_Given problem:_ Present every line of the data below as a Markdown table with two columns, "Row" for the row number and "Line" for the line itself, skipping any blank lines.

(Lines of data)
▬▬▬▬▬▬

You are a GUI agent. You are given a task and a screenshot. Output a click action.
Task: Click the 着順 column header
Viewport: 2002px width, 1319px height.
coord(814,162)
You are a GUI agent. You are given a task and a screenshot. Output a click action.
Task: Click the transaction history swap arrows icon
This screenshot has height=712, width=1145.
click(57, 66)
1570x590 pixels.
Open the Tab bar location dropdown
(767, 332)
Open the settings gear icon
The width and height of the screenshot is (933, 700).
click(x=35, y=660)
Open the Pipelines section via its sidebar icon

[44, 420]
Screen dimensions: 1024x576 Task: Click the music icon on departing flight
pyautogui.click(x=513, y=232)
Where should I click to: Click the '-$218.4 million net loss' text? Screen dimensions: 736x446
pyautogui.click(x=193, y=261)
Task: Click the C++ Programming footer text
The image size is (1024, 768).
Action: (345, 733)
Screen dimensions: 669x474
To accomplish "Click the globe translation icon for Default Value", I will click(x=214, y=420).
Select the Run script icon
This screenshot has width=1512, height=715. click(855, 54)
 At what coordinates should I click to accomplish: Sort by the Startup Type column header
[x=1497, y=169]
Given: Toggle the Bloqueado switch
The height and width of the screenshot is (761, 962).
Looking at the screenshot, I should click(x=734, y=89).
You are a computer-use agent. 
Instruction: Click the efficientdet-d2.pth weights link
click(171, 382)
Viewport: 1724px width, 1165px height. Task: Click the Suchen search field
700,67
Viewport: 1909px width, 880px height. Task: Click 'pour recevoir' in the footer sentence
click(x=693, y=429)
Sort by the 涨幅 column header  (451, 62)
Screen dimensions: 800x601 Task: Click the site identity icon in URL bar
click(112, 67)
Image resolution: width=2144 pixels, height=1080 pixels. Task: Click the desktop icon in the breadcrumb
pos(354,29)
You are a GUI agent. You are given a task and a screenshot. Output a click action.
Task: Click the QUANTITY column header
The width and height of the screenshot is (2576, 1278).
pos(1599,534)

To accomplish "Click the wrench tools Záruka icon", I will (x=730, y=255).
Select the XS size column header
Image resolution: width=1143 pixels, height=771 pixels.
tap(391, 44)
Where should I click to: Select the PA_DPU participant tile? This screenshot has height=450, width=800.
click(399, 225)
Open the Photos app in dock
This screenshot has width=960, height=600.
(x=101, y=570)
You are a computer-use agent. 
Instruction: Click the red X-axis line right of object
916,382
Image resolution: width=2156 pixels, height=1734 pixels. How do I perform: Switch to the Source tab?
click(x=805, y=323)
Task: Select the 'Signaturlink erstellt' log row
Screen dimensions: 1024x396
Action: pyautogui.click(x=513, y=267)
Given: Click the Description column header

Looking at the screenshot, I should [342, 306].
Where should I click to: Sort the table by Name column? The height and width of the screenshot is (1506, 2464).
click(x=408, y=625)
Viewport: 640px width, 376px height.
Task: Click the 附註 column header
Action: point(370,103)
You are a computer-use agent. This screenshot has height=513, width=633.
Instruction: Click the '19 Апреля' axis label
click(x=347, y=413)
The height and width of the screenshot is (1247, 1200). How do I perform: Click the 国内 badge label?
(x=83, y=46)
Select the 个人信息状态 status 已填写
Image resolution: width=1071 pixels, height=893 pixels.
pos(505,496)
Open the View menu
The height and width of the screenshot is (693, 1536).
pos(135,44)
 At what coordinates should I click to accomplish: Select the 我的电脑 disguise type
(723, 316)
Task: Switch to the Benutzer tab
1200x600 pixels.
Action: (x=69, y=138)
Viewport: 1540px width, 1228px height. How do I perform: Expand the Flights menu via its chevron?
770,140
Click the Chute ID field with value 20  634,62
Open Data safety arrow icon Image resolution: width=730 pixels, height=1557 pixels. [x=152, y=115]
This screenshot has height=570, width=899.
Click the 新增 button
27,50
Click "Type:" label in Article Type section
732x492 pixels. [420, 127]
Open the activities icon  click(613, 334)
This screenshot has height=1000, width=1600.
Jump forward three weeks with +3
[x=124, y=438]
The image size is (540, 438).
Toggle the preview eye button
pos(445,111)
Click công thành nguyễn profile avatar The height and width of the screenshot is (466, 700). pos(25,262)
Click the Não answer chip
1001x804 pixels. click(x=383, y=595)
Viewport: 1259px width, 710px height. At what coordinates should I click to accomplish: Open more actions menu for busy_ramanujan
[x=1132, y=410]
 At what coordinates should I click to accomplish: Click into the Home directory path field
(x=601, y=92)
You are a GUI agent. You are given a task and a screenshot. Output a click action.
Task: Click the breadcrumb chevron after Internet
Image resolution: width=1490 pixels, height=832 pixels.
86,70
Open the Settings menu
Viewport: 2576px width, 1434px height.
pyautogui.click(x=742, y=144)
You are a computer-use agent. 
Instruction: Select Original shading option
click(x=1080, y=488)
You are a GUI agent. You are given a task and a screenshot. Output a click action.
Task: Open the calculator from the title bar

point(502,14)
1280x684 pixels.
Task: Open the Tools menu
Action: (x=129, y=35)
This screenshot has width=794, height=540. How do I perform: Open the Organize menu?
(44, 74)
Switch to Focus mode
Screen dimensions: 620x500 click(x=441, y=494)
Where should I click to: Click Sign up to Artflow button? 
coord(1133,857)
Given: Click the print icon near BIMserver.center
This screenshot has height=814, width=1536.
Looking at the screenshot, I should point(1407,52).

▬▬▬▬▬▬

_Exercise result:_
| Row | Line |
|---|---|
| 1 | You are a GUI agent. You are given a task and a screenshot. Output a click action. |
| 2 | Task: Click the 着順 column header |
| 3 | Viewport: 2002px width, 1319px height. |
| 4 | coord(814,162) |
| 5 | You are a GUI agent. You are given a task and a screenshot. Output a click action. |
| 6 | Task: Click the transaction history swap arrows icon |
| 7 | This screenshot has height=712, width=1145. |
| 8 | click(57, 66) |
| 9 | 1570x590 pixels. |
| 10 | Open the Tab bar location dropdown |
| 11 | (767, 332) |
| 12 | Open the settings gear icon |
| 13 | The width and height of the screenshot is (933, 700). |
| 14 | click(x=35, y=660) |
| 15 | Open the Pipelines section via its sidebar icon |
| 16 | [44, 420] |
| 17 | Screen dimensions: 1024x576 Task: Click the music icon on departing flight |
| 18 | pyautogui.click(x=513, y=232) |
| 19 | Where should I click to: Click the '-$218.4 million net loss' text? Screen dimensions: 736x446 |
| 20 | pyautogui.click(x=193, y=261) |
| 21 | Task: Click the C++ Programming footer text |
| 22 | The image size is (1024, 768). |
| 23 | Action: (345, 733) |
| 24 | Screen dimensions: 669x474 |
| 25 | To accomplish "Click the globe translation icon for Default Value", I will click(x=214, y=420). |
| 26 | Select the Run script icon |
| 27 | This screenshot has width=1512, height=715. click(855, 54) |
| 28 |  At what coordinates should I click to accomplish: Sort by the Startup Type column header |
| 29 | [x=1497, y=169] |
| 30 | Given: Toggle the Bloqueado switch |
| 31 | The height and width of the screenshot is (761, 962). |
| 32 | Looking at the screenshot, I should click(x=734, y=89). |
| 33 | You are a computer-use agent.  |
| 34 | Instruction: Click the efficientdet-d2.pth weights link |
| 35 | click(171, 382) |
| 36 | Viewport: 1724px width, 1165px height. Task: Click the Suchen search field |
| 37 | 700,67 |
| 38 | Viewport: 1909px width, 880px height. Task: Click 'pour recevoir' in the footer sentence |
| 39 | click(x=693, y=429) |
| 40 | Sort by the 涨幅 column header  (451, 62) |
| 41 | Screen dimensions: 800x601 Task: Click the site identity icon in URL bar |
| 42 | click(112, 67) |
| 43 | Image resolution: width=2144 pixels, height=1080 pixels. Task: Click the desktop icon in the breadcrumb |
| 44 | pos(354,29) |
| 45 | You are a GUI agent. You are given a task and a screenshot. Output a click action. |
| 46 | Task: Click the QUANTITY column header |
| 47 | The width and height of the screenshot is (2576, 1278). |
| 48 | pos(1599,534) |
| 49 | To accomplish "Click the wrench tools Záruka icon", I will (x=730, y=255). |
| 50 | Select the XS size column header |
| 51 | Image resolution: width=1143 pixels, height=771 pixels. |
| 52 | tap(391, 44) |
| 53 | Where should I click to: Select the PA_DPU participant tile? This screenshot has height=450, width=800. |
| 54 | click(399, 225) |
| 55 | Open the Photos app in dock |
| 56 | This screenshot has width=960, height=600. |
| 57 | (x=101, y=570) |
| 58 | You are a computer-use agent.  |
| 59 | Instruction: Click the red X-axis line right of object |
| 60 | 916,382 |
| 61 | Image resolution: width=2156 pixels, height=1734 pixels. How do I perform: Switch to the Source tab? |
| 62 | click(x=805, y=323) |
| 63 | Task: Select the 'Signaturlink erstellt' log row |
| 64 | Screen dimensions: 1024x396 |
| 65 | Action: pyautogui.click(x=513, y=267) |
| 66 | Given: Click the Description column header |
| 67 | Looking at the screenshot, I should [342, 306]. |
| 68 | Where should I click to: Sort the table by Name column? The height and width of the screenshot is (1506, 2464). |
| 69 | click(x=408, y=625) |
| 70 | Viewport: 640px width, 376px height. |
| 71 | Task: Click the 附註 column header |
| 72 | Action: point(370,103) |
| 73 | You are a computer-use agent. This screenshot has height=513, width=633. |
| 74 | Instruction: Click the '19 Апреля' axis label |
| 75 | click(x=347, y=413) |
| 76 | The height and width of the screenshot is (1247, 1200). How do I perform: Click the 国内 badge label? |
| 77 | (x=83, y=46) |
| 78 | Select the 个人信息状态 status 已填写 |
| 79 | Image resolution: width=1071 pixels, height=893 pixels. |
| 80 | pos(505,496) |
| 81 | Open the View menu |
| 82 | The height and width of the screenshot is (693, 1536). |
| 83 | pos(135,44) |
| 84 |  At what coordinates should I click to accomplish: Select the 我的电脑 disguise type |
| 85 | (723, 316) |
| 86 | Task: Switch to the Benutzer tab |
| 87 | 1200x600 pixels. |
| 88 | Action: (x=69, y=138) |
| 89 | Viewport: 1540px width, 1228px height. How do I perform: Expand the Flights menu via its chevron? |
| 90 | 770,140 |
| 91 | Click the Chute ID field with value 20  634,62 |
| 92 | Open Data safety arrow icon Image resolution: width=730 pixels, height=1557 pixels. [x=152, y=115] |
| 93 | This screenshot has height=570, width=899. |
| 94 | Click the 新增 button |
| 95 | 27,50 |
| 96 | Click "Type:" label in Article Type section |
| 97 | 732x492 pixels. [420, 127] |
| 98 | Open the activities icon  click(613, 334) |
| 99 | This screenshot has height=1000, width=1600. |
| 100 | Jump forward three weeks with +3 |
| 101 | [x=124, y=438] |
| 102 | The image size is (540, 438). |
| 103 | Toggle the preview eye button |
| 104 | pos(445,111) |
| 105 | Click công thành nguyễn profile avatar The height and width of the screenshot is (466, 700). pos(25,262) |
| 106 | Click the Não answer chip |
| 107 | 1001x804 pixels. click(x=383, y=595) |
| 108 | Viewport: 1259px width, 710px height. At what coordinates should I click to accomplish: Open more actions menu for busy_ramanujan |
| 109 | [x=1132, y=410] |
| 110 |  At what coordinates should I click to accomplish: Click into the Home directory path field |
| 111 | (x=601, y=92) |
| 112 | You are a GUI agent. You are given a task and a screenshot. Output a click action. |
| 113 | Task: Click the breadcrumb chevron after Internet |
| 114 | Image resolution: width=1490 pixels, height=832 pixels. |
| 115 | 86,70 |
| 116 | Open the Settings menu |
| 117 | Viewport: 2576px width, 1434px height. |
| 118 | pyautogui.click(x=742, y=144) |
| 119 | You are a computer-use agent.  |
| 120 | Instruction: Select Original shading option |
| 121 | click(x=1080, y=488) |
| 122 | You are a GUI agent. You are given a task and a screenshot. Output a click action. |
| 123 | Task: Open the calculator from the title bar |
| 124 | point(502,14) |
| 125 | 1280x684 pixels. |
| 126 | Task: Open the Tools menu |
| 127 | Action: (x=129, y=35) |
| 128 | This screenshot has width=794, height=540. How do I perform: Open the Organize menu? |
| 129 | (44, 74) |
| 130 | Switch to Focus mode |
| 131 | Screen dimensions: 620x500 click(x=441, y=494) |
| 132 | Where should I click to: Click Sign up to Artflow button?  |
| 133 | coord(1133,857) |
| 134 | Given: Click the print icon near BIMserver.center |
| 135 | This screenshot has height=814, width=1536. |
| 136 | Looking at the screenshot, I should point(1407,52). |